WORK INSTRUCTIONS
There is a line below that contains "Select the 71-75 weight column header". Please reproduce it and all following lines exactly, through the final one.

RECORDS FOR PROCESSING
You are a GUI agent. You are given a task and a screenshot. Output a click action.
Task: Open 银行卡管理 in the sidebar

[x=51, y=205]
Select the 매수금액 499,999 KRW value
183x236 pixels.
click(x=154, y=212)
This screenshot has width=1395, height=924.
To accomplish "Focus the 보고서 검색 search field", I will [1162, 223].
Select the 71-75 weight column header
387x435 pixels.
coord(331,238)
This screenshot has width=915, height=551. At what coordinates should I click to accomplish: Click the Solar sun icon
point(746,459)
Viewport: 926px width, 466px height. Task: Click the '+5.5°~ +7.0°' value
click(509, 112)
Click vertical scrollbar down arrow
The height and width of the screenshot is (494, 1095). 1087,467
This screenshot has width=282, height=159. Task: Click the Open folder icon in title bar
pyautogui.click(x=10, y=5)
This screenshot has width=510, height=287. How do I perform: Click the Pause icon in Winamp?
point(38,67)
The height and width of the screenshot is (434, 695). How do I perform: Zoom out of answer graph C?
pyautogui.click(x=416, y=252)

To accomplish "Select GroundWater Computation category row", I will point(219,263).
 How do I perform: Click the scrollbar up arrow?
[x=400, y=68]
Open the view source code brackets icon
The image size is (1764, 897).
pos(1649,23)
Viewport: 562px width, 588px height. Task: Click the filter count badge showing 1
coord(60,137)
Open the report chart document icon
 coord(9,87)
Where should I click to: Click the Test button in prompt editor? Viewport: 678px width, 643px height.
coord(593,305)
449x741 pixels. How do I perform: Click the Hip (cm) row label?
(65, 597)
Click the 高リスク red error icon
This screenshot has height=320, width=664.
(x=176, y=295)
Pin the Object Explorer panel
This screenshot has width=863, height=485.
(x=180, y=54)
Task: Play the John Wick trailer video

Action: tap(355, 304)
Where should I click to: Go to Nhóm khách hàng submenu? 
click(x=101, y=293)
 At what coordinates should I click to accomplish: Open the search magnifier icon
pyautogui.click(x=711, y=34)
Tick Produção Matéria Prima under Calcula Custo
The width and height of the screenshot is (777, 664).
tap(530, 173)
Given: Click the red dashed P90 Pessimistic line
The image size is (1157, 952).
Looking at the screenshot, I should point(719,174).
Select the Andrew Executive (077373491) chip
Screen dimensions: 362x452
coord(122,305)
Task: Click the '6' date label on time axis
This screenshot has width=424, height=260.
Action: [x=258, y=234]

ANSWER SECTION
Select the 71-75 weight column header
387x435 pixels.
coord(331,238)
This screenshot has width=915, height=551. At what coordinates should I click to accomplish: Click the Solar sun icon
point(746,459)
Viewport: 926px width, 466px height. Task: Click the '+5.5°~ +7.0°' value
click(509, 112)
Click vertical scrollbar down arrow
The height and width of the screenshot is (494, 1095). 1087,467
This screenshot has width=282, height=159. Task: Click the Open folder icon in title bar
pyautogui.click(x=10, y=5)
This screenshot has width=510, height=287. How do I perform: Click the Pause icon in Winamp?
point(38,67)
The height and width of the screenshot is (434, 695). How do I perform: Zoom out of answer graph C?
pyautogui.click(x=416, y=252)

To accomplish "Select GroundWater Computation category row", I will point(219,263).
 How do I perform: Click the scrollbar up arrow?
[x=400, y=68]
Open the view source code brackets icon
The image size is (1764, 897).
pos(1649,23)
Viewport: 562px width, 588px height. Task: Click the filter count badge showing 1
coord(60,137)
Open the report chart document icon
 coord(9,87)
Where should I click to: Click the Test button in prompt editor? Viewport: 678px width, 643px height.
coord(593,305)
449x741 pixels. How do I perform: Click the Hip (cm) row label?
(65, 597)
Click the 高リスク red error icon
This screenshot has height=320, width=664.
(x=176, y=295)
Pin the Object Explorer panel
This screenshot has width=863, height=485.
(x=180, y=54)
Task: Play the John Wick trailer video

Action: tap(355, 304)
Where should I click to: Go to Nhóm khách hàng submenu? 
click(x=101, y=293)
 At what coordinates should I click to accomplish: Open the search magnifier icon
pyautogui.click(x=711, y=34)
Tick Produção Matéria Prima under Calcula Custo
The width and height of the screenshot is (777, 664).
tap(530, 173)
Given: Click the red dashed P90 Pessimistic line
The image size is (1157, 952).
Looking at the screenshot, I should point(719,174).
Select the Andrew Executive (077373491) chip
Screen dimensions: 362x452
coord(122,305)
Task: Click the '6' date label on time axis
This screenshot has width=424, height=260.
Action: [x=258, y=234]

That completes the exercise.